━━━━━ Given information ━━━━━

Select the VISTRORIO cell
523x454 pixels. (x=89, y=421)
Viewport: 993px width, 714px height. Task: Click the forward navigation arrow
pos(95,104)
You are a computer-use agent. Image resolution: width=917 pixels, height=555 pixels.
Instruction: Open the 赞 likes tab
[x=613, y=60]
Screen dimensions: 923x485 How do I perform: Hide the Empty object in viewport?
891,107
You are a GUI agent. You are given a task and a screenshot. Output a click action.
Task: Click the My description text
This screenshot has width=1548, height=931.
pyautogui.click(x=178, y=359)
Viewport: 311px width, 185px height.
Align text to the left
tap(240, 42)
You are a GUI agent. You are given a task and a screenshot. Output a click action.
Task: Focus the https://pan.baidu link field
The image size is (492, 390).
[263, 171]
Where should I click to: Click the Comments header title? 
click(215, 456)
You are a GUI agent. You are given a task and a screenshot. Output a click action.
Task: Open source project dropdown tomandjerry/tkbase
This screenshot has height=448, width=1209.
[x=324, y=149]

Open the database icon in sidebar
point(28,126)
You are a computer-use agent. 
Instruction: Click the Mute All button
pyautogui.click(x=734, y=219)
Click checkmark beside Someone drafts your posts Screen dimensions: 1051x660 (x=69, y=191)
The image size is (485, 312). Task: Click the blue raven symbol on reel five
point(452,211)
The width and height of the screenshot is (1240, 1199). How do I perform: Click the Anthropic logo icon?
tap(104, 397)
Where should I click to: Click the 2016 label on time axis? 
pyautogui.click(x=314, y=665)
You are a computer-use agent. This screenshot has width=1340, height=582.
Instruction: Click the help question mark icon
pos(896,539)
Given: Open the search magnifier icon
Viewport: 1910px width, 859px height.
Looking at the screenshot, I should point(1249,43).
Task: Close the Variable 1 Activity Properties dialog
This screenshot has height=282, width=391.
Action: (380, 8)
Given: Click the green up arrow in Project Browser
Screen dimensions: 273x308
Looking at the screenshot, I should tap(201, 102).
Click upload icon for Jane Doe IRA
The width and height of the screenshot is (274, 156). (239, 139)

━━━━━

Exercise details: Each line of the data that contains "computer" should be counted; please give only the number.

Exercise answer: 3